THE FINANCIAL EYE THE MONEY MINDER ‘I currently am little over 6k in debt’: I have debt and a car worth less than what I owe. Should I pay off the car or credit cards first to get ahead financially?
THE MONEY MINDER

‘I currently am little over 6k in debt’: I have debt and a car worth less than what I owe. Should I pay off the car or credit cards first to get ahead financially?

‘I currently am little over 6k in debt’: I have debt and a car worth less than what I owe. Should I pay off the car or credit cards first to get ahead financially?

Hi Money Minder,

I’m in a bit of a pickle with my debt situation. I have around 6k in debt: 4,900 on my Amex, 1,100 on my Lowe’s card, and 280 on my Capital One card. All of these are currently at 0% interest, with the shortest term being on my Amex with 9 months left.

On top of that, my car is valued at around 18k, but I still owe 22k on it at a sky-high interest rate of 12.91% (yikes, I know, terrible decision I made when it was at 19%). I’m thinking about downgrading to a cheaper car in the $4-6k range, as I own an older Corolla and I’m pretty good with cars.
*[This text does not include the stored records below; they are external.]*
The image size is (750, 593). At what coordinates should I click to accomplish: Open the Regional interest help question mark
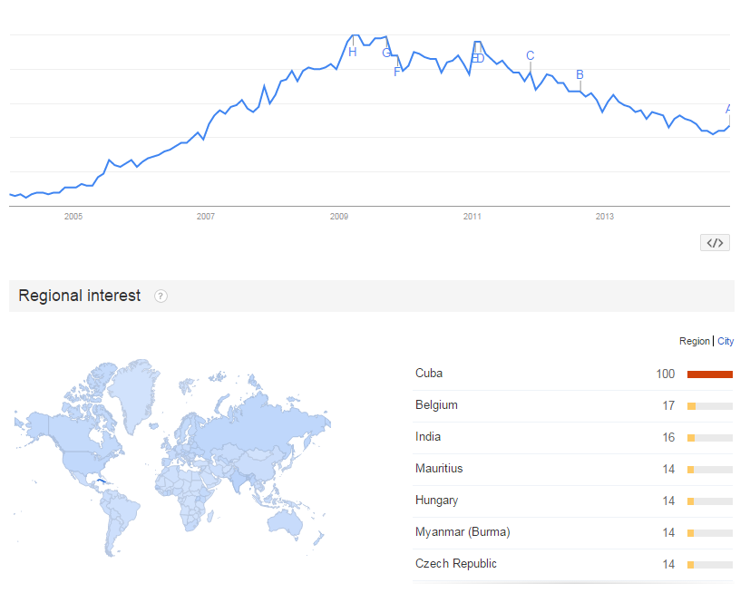point(161,296)
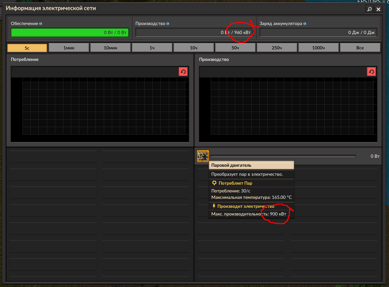
Task: Open the search magnifier in the title bar
Action: pyautogui.click(x=369, y=9)
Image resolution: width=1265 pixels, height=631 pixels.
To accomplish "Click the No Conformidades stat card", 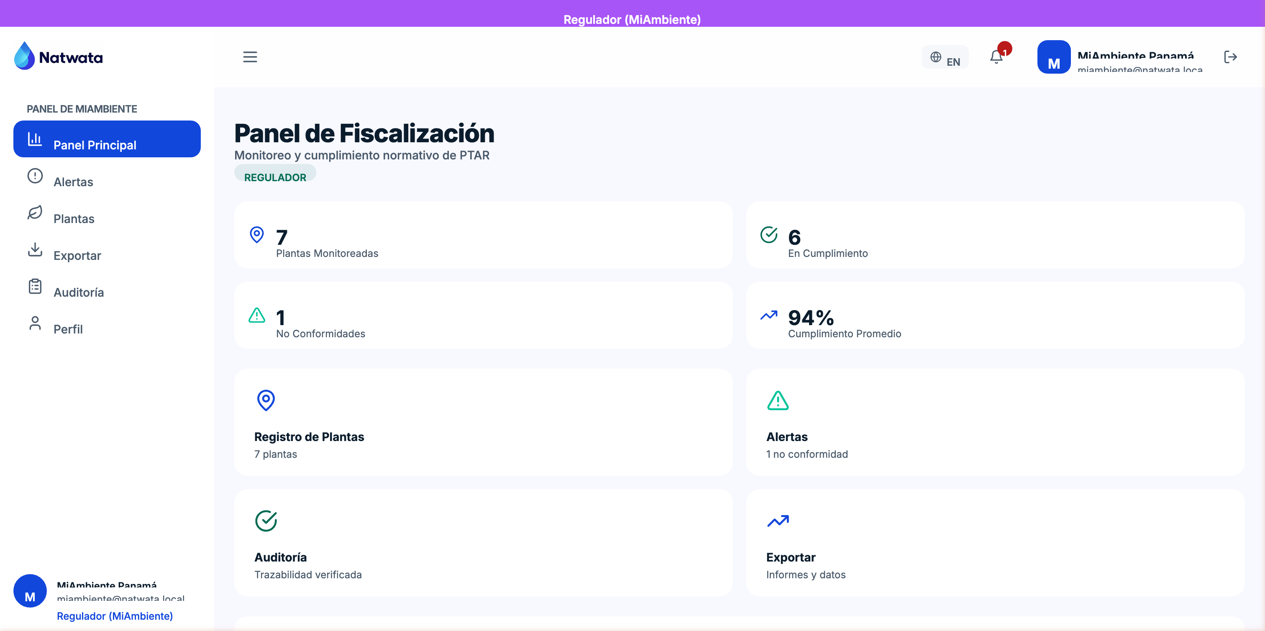I will pos(483,315).
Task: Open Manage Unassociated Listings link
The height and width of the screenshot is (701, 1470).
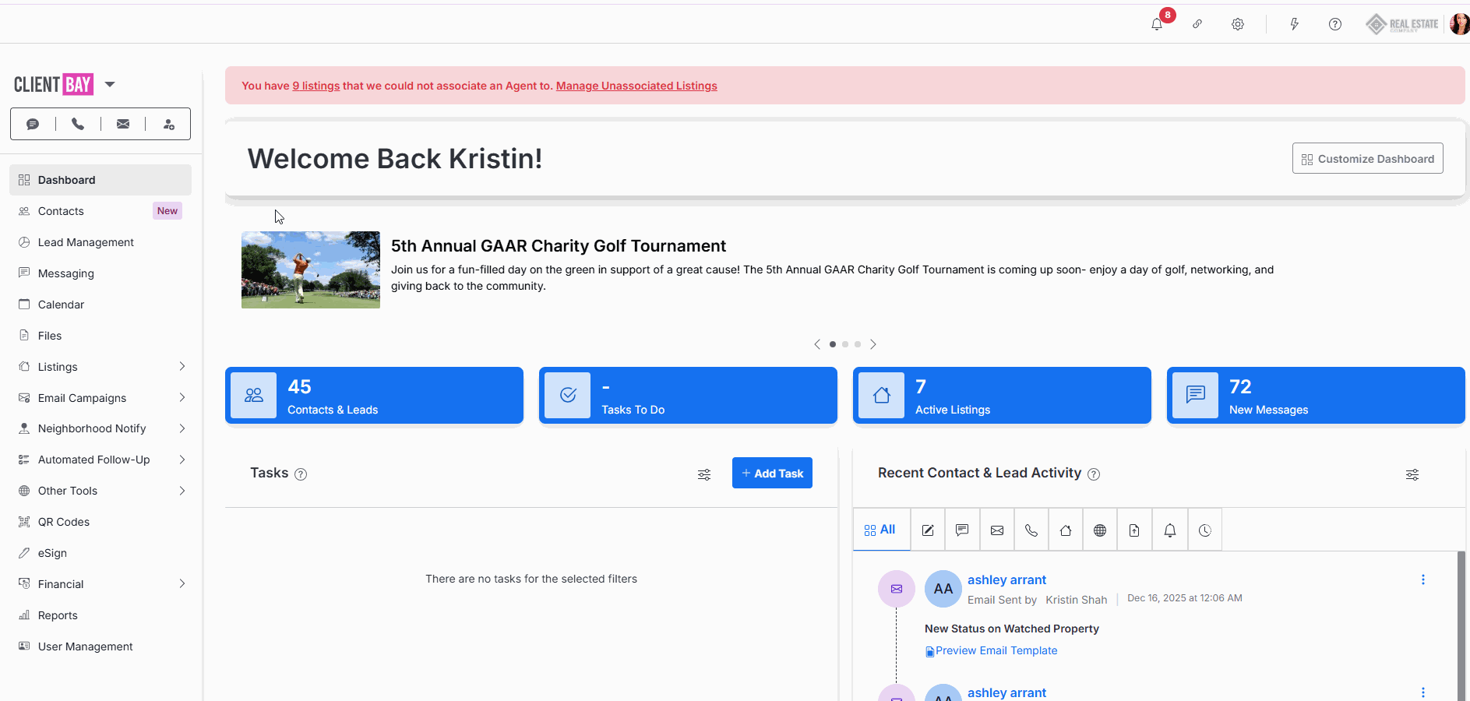Action: (x=636, y=86)
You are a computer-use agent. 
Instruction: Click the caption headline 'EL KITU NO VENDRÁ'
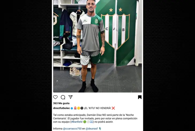point(98,108)
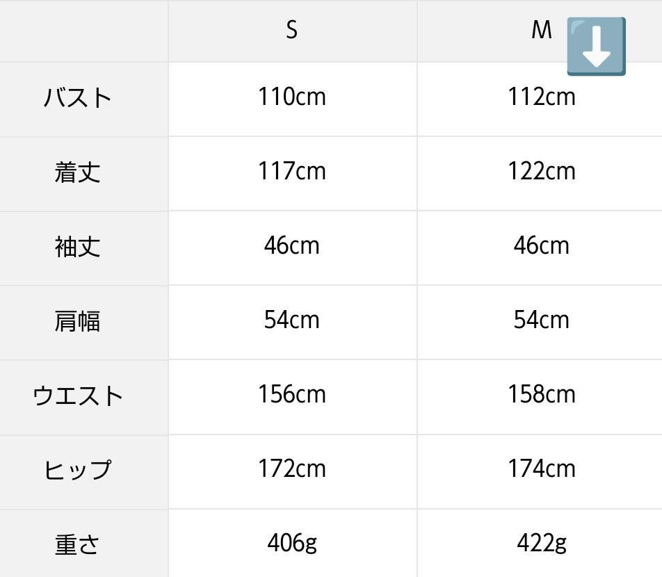Click the 肩幅 row label
Viewport: 662px width, 577px height.
pos(78,321)
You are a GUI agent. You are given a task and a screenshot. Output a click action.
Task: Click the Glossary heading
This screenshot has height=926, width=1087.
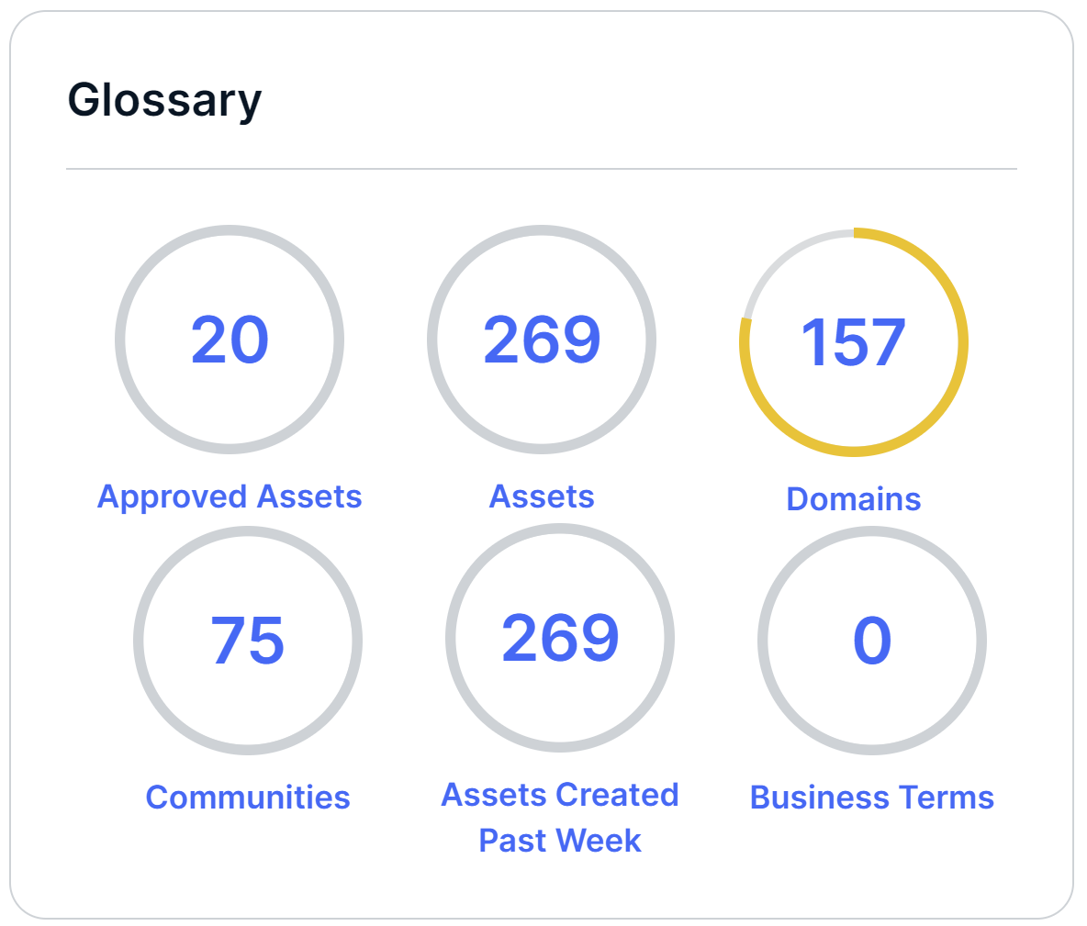164,100
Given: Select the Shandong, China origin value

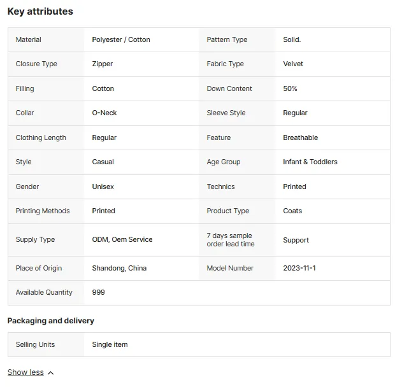Looking at the screenshot, I should tap(119, 268).
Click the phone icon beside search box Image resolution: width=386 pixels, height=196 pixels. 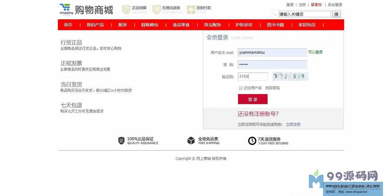(275, 14)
I work 60 hours a week and make 118k gross, but I have about 3k in monthly bills including rent and other expenses.

What’s the best way for me to tackle this car situation? Should I pay off the car to match its value before selling it, or should I focus on paying off the credit cards first before they start accruing interest?

Thanks for your help!

Best,
Debt Dilemma

Response from THE MONEY MINDER:

Hello There,

I understand the challenging situation you are in with your debts and the high-interest rate on your car loan. It’s concerning to be juggling multiple debts, especially in a scenario where the interest rates are not in your favor. Given your meticulous monthly income and expenses breakdown, it seems like you have a good grasp of your financial situation, which is a positive starting point.

In this scenario, it would be advisable to prioritize paying off your credit card debts before they start accruing interest. Given that the interest rate on your car loan is significantly higher than the 0% on your credit cards, it makes financial sense to eliminate those debts first. This will help you save on the interest charges that might accumulate if not paid off before the 0% promotional period ends.

Considering your car situation, downsizing to a more affordable vehicle is a practical approach. Selling your current car to break even on the loan amount or possibly selling it for more than what you owe would be ideal. With the excess funds, you could purchase a reliable used car in the $4-6k range. This move would not only lower your debt burden but also reduce monthly expenses, giving you more flexibility in managing your finances.

It’s commendable that you are considering making these changes to improve your financial situation. By prioritizing paying off high-interest debts, downsizing your vehicle, and continuing to manage your expenses wisely, you can make significant progress in achieving financial stability. Remember, small steps taken now can lead to big financial victories in the future. All the best from THE MONEY MINDER.